WHAT IS REQUIRED:
Leave out the pictures and print precisely the lines from the line with "Where should I" to the final line of the entries, both ends included.

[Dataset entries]
###

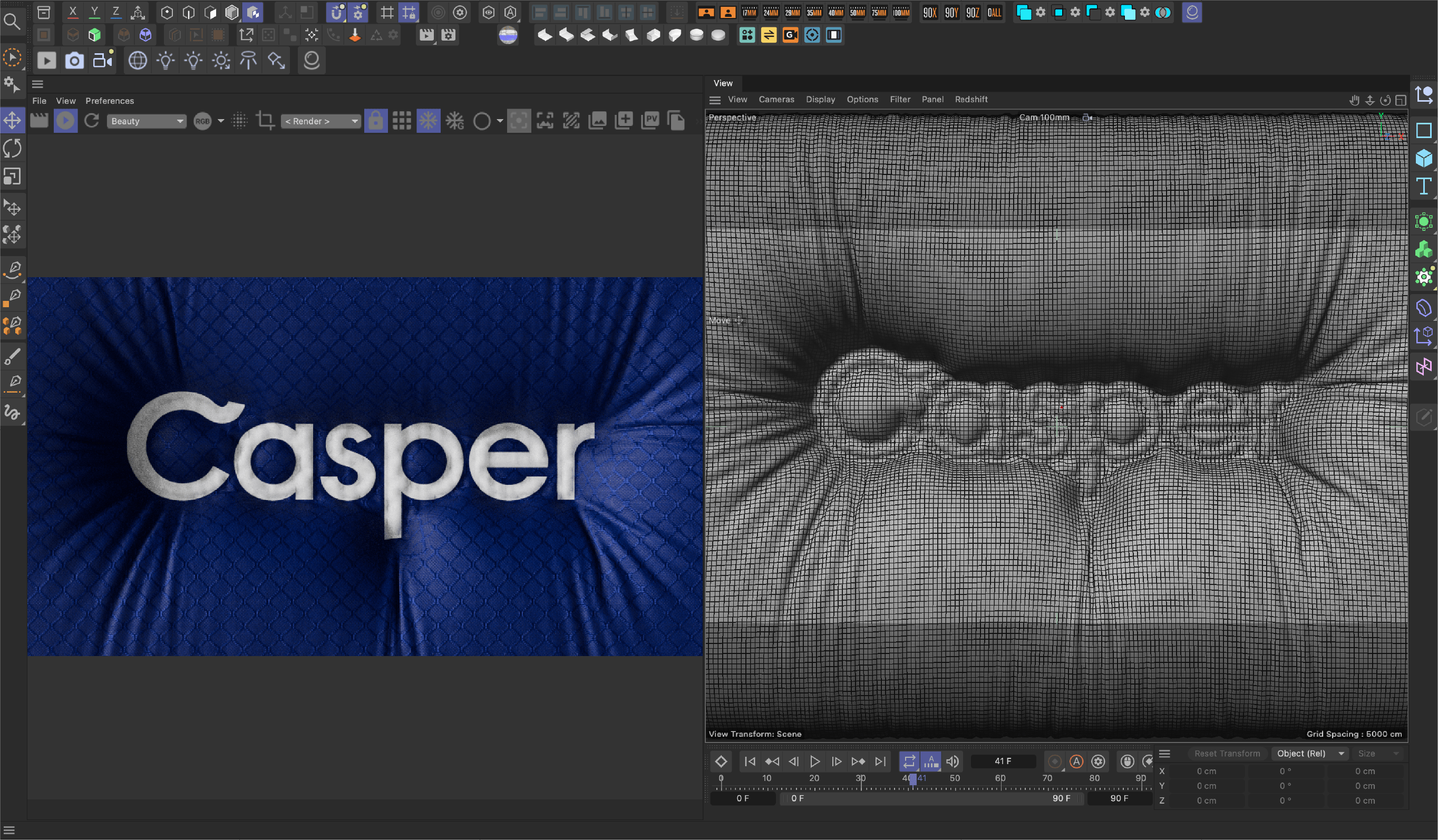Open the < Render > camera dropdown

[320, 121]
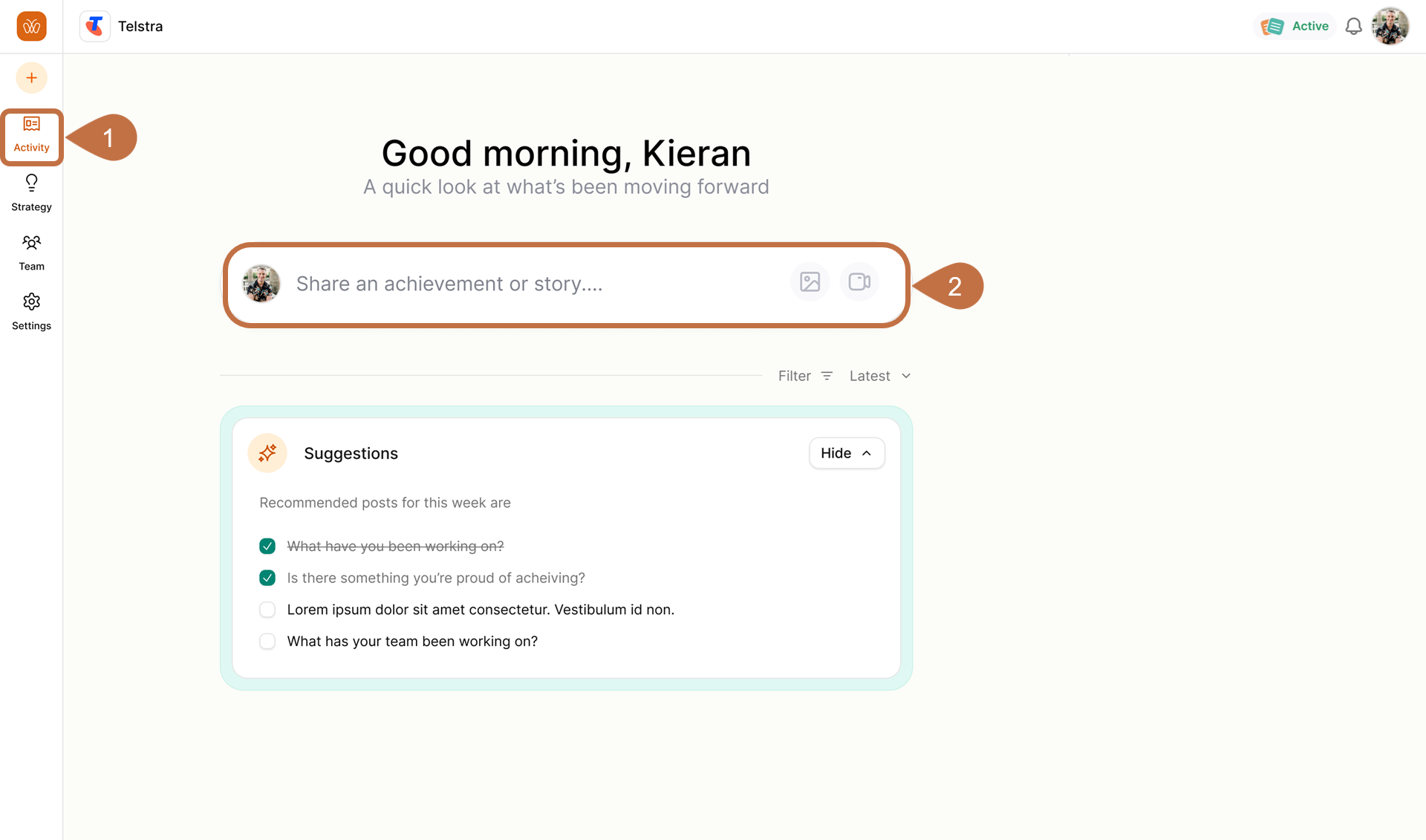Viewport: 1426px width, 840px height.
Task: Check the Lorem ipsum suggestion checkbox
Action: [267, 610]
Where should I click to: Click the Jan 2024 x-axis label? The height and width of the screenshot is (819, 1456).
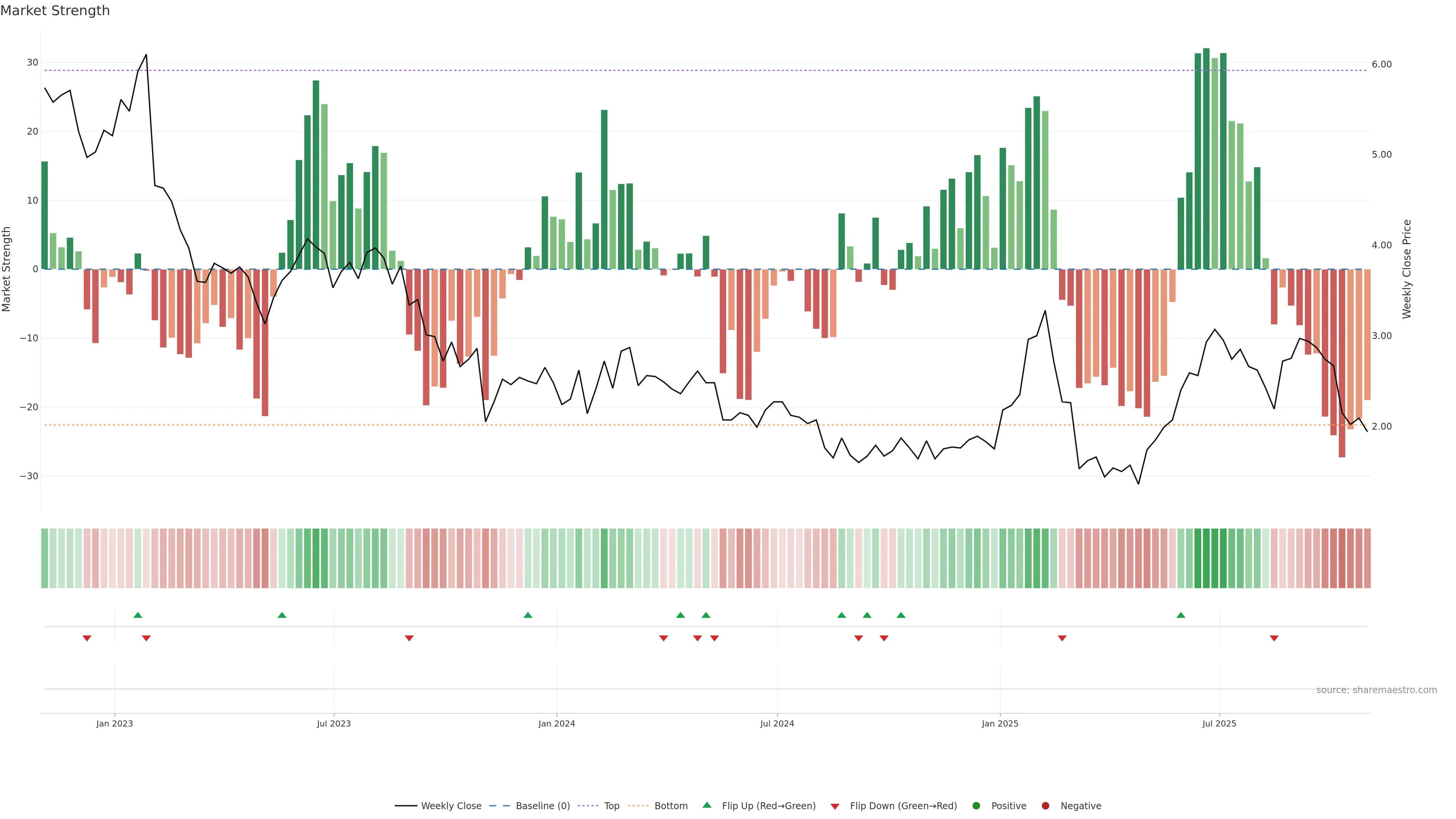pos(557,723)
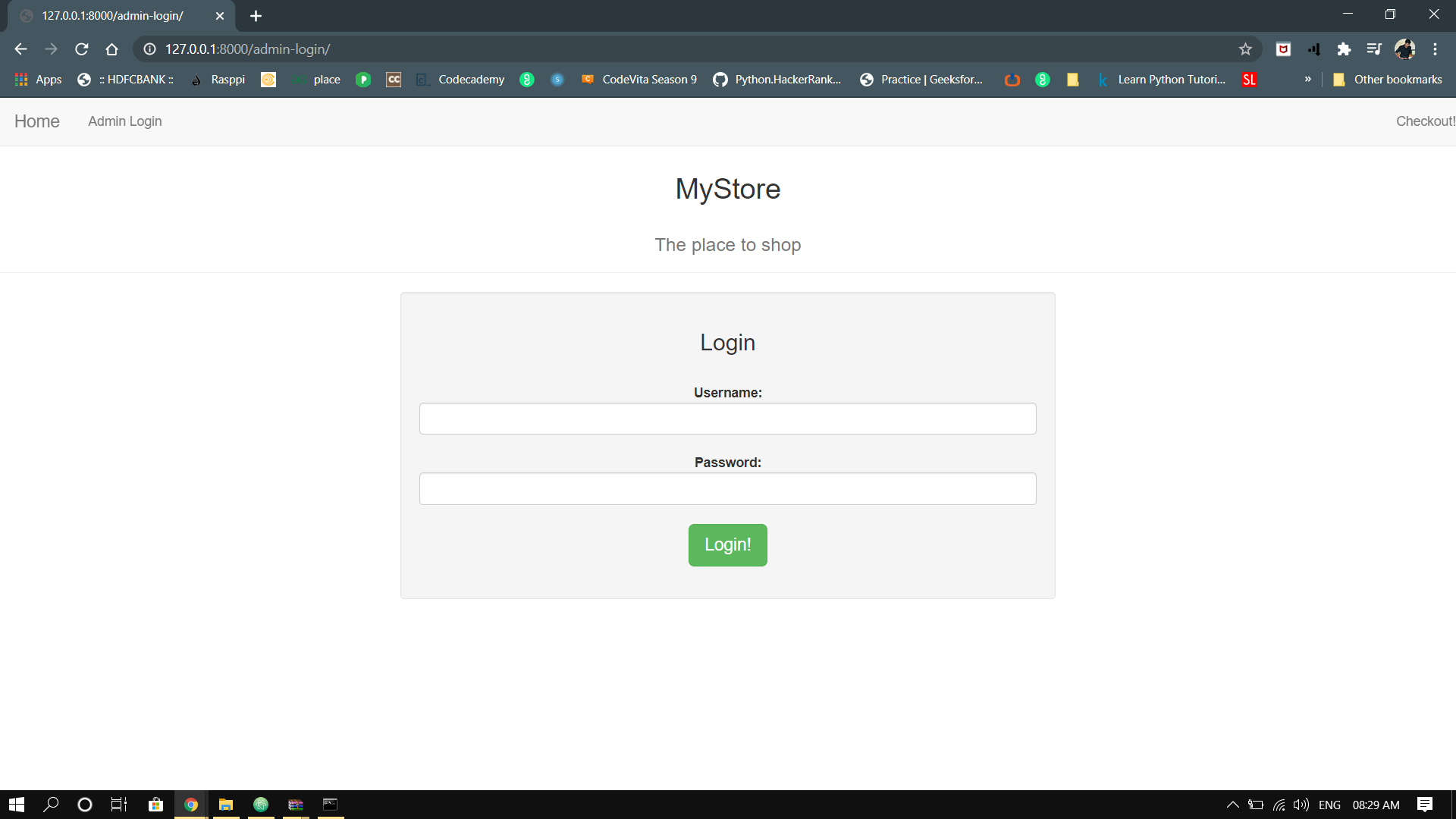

###

THE ANSWER:
Where should I click to: Click the Jan 2024 x-axis label? The height and width of the screenshot is (819, 1456).
pos(557,723)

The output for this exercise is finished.